● Source data:
=== Section Start ===

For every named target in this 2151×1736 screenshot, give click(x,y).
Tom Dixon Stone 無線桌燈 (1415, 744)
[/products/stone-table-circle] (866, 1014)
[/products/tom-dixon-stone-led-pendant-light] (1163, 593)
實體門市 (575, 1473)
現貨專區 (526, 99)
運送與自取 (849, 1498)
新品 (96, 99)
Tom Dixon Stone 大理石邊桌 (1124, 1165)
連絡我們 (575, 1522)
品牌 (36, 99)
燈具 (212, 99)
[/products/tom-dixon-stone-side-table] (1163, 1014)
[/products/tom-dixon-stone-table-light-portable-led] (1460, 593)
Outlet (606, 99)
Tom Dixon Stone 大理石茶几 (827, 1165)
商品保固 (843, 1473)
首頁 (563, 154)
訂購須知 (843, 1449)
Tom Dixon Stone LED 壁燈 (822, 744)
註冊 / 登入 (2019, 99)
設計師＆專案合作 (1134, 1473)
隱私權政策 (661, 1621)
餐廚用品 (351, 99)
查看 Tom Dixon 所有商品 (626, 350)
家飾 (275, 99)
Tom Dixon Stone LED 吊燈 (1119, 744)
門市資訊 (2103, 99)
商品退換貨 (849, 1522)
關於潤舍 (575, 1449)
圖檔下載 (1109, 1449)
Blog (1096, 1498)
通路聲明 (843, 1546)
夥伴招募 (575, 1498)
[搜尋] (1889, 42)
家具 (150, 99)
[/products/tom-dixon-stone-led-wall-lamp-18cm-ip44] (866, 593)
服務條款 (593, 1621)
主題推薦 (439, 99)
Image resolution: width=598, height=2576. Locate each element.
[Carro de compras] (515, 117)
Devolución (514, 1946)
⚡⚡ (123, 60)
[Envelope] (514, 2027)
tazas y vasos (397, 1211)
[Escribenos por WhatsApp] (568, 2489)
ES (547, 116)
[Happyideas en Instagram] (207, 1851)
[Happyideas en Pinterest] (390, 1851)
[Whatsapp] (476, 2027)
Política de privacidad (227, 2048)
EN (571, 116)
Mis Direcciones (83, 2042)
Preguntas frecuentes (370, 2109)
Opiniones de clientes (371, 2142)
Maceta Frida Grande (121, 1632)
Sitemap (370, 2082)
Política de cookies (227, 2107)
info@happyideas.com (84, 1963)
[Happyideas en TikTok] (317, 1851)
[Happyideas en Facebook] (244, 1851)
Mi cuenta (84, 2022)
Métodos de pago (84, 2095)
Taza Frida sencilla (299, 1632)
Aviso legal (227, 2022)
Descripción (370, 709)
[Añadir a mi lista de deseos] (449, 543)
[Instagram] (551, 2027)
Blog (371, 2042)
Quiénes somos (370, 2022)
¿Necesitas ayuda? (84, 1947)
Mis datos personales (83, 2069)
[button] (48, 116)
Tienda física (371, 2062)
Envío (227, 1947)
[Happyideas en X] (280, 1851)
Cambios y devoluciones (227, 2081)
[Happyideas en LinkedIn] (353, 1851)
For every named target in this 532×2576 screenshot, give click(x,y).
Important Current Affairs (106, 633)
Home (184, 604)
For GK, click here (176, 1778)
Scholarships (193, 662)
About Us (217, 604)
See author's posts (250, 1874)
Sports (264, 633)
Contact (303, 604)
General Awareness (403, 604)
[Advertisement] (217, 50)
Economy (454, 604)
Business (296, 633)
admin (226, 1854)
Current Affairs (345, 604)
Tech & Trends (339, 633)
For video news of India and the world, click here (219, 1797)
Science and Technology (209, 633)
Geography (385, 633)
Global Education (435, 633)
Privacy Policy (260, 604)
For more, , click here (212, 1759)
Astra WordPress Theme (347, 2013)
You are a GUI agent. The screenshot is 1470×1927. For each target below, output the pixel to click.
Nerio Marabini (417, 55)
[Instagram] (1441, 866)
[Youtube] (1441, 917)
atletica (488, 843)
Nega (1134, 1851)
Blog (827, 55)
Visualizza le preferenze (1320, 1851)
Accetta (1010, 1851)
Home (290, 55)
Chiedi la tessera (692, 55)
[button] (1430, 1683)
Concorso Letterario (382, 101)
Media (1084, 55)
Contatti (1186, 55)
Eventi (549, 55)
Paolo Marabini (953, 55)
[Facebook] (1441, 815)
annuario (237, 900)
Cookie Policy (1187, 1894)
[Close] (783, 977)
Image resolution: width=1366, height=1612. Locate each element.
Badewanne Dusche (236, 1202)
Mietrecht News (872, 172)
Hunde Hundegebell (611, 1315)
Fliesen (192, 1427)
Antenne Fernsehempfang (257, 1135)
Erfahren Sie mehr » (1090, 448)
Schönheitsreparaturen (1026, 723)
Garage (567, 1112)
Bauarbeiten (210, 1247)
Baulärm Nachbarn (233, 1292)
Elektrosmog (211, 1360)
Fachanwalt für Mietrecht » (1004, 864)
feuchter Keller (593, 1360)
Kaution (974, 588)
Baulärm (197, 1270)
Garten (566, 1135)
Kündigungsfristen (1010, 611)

=== Section End ===

● What this task involves:
The material above must be returned in full, exactly as written.

● Solution for this problem:
For every named target in this 2151×1736 screenshot, give click(x,y).
Tom Dixon Stone 無線桌燈 (1415, 744)
[/products/stone-table-circle] (866, 1014)
[/products/tom-dixon-stone-led-pendant-light] (1163, 593)
實體門市 (575, 1473)
現貨專區 (526, 99)
運送與自取 (849, 1498)
新品 (96, 99)
Tom Dixon Stone 大理石邊桌 (1124, 1165)
連絡我們 (575, 1522)
品牌 (36, 99)
燈具 (212, 99)
[/products/tom-dixon-stone-side-table] (1163, 1014)
[/products/tom-dixon-stone-table-light-portable-led] (1460, 593)
Outlet (606, 99)
Tom Dixon Stone 大理石茶几 (827, 1165)
商品保固 (843, 1473)
首頁 (563, 154)
訂購須知 (843, 1449)
Tom Dixon Stone LED 壁燈 (822, 744)
註冊 / 登入 (2019, 99)
設計師＆專案合作 (1134, 1473)
隱私權政策 (661, 1621)
餐廚用品 (351, 99)
查看 Tom Dixon 所有商品 (626, 350)
家飾 (275, 99)
Tom Dixon Stone LED 吊燈 (1119, 744)
門市資訊 (2103, 99)
商品退換貨 (849, 1522)
關於潤舍 (575, 1449)
圖檔下載 (1109, 1449)
Blog (1096, 1498)
通路聲明 (843, 1546)
夥伴招募 (575, 1498)
[搜尋] (1889, 42)
家具 (150, 99)
[/products/tom-dixon-stone-led-wall-lamp-18cm-ip44] (866, 593)
服務條款 (593, 1621)
主題推薦 (439, 99)
Image resolution: width=598, height=2576. Locate each element.
[Carro de compras] (515, 117)
Devolución (514, 1946)
⚡⚡ (123, 60)
[Envelope] (514, 2027)
tazas y vasos (397, 1211)
[Escribenos por WhatsApp] (568, 2489)
ES (547, 116)
[Happyideas en Instagram] (207, 1851)
[Happyideas en Pinterest] (390, 1851)
[Whatsapp] (476, 2027)
Política de privacidad (227, 2048)
EN (571, 116)
Mis Direcciones (83, 2042)
Preguntas frecuentes (370, 2109)
Opiniones de clientes (371, 2142)
Maceta Frida Grande (121, 1632)
Sitemap (370, 2082)
Política de cookies (227, 2107)
info@happyideas.com (84, 1963)
[Happyideas en TikTok] (317, 1851)
[Happyideas en Facebook] (244, 1851)
Mi cuenta (84, 2022)
Métodos de pago (84, 2095)
Taza Frida sencilla (299, 1632)
Aviso legal (227, 2022)
Descripción (370, 709)
[Añadir a mi lista de deseos] (449, 543)
[Instagram] (551, 2027)
Blog (371, 2042)
Quiénes somos (370, 2022)
¿Necesitas ayuda? (84, 1947)
Mis datos personales (83, 2069)
[button] (48, 116)
Tienda física (371, 2062)
Envío (227, 1947)
[Happyideas en X] (280, 1851)
Cambios y devoluciones (227, 2081)
[Happyideas en LinkedIn] (353, 1851)
For every named target in this 532×2576 screenshot, give click(x,y).
Important Current Affairs (106, 633)
Home (184, 604)
For GK, click here (176, 1778)
Scholarships (193, 662)
About Us (217, 604)
See author's posts (250, 1874)
Sports (264, 633)
Contact (303, 604)
General Awareness (403, 604)
[Advertisement] (217, 50)
Economy (454, 604)
Business (296, 633)
admin (226, 1854)
Current Affairs (345, 604)
Tech & Trends (339, 633)
For video news of India and the world, click here (219, 1797)
Science and Technology (209, 633)
Geography (385, 633)
Global Education (435, 633)
Privacy Policy (260, 604)
For more, , click here (212, 1759)
Astra WordPress Theme (347, 2013)
You are a GUI agent. The screenshot is 1470×1927. For each target below, output the pixel to click.
Nerio Marabini (417, 55)
[Instagram] (1441, 866)
[Youtube] (1441, 917)
atletica (488, 843)
Nega (1134, 1851)
Blog (827, 55)
Visualizza le preferenze (1320, 1851)
Accetta (1010, 1851)
Home (290, 55)
Chiedi la tessera (692, 55)
[button] (1430, 1683)
Concorso Letterario (382, 101)
Media (1084, 55)
Contatti (1186, 55)
Eventi (549, 55)
Paolo Marabini (953, 55)
[Facebook] (1441, 815)
annuario (237, 900)
Cookie Policy (1187, 1894)
[Close] (783, 977)
Image resolution: width=1366, height=1612. Locate each element.
Badewanne Dusche (236, 1202)
Mietrecht News (872, 172)
Hunde Hundegebell (611, 1315)
Fliesen (192, 1427)
Antenne Fernsehempfang (257, 1135)
Erfahren Sie mehr » (1090, 448)
Schönheitsreparaturen (1026, 723)
Garage (567, 1112)
Bauarbeiten (210, 1247)
Baulärm Nachbarn (233, 1292)
Elektrosmog (211, 1360)
Fachanwalt für Mietrecht » (1004, 864)
feuchter Keller (593, 1360)
Kaution (974, 588)
Baulärm (197, 1270)
Garten (566, 1135)
Kündigungsfristen (1010, 611)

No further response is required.